— GOAL OF THE EXERCISE —
Restate verbatim the span of lines below between the line with "Given: Open the HTML response format dropdown" and the line with "Task: Click the liquidity lock icon", including those two lines, and only that span.

— DATA EXTRACTS —
== Segment start ==

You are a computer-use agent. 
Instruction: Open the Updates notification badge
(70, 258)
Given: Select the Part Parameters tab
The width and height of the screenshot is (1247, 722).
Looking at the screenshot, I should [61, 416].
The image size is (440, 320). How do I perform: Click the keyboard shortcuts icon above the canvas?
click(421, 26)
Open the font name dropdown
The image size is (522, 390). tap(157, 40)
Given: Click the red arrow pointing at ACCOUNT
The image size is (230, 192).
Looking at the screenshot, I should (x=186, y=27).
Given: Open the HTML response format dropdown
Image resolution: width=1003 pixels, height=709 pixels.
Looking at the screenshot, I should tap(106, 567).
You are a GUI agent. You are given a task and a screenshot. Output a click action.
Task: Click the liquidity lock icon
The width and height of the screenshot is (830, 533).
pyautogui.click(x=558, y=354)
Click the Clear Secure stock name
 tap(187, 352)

== Segment end ==
== Segment start ==

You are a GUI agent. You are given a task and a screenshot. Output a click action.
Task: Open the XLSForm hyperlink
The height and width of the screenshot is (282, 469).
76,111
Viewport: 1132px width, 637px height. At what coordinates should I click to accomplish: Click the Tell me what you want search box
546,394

== Segment end ==

— WRITTEN SOLUTION —
Given: Open the HTML response format dropdown
Image resolution: width=1003 pixels, height=709 pixels.
Looking at the screenshot, I should tap(106, 567).
You are a GUI agent. You are given a task and a screenshot. Output a click action.
Task: Click the liquidity lock icon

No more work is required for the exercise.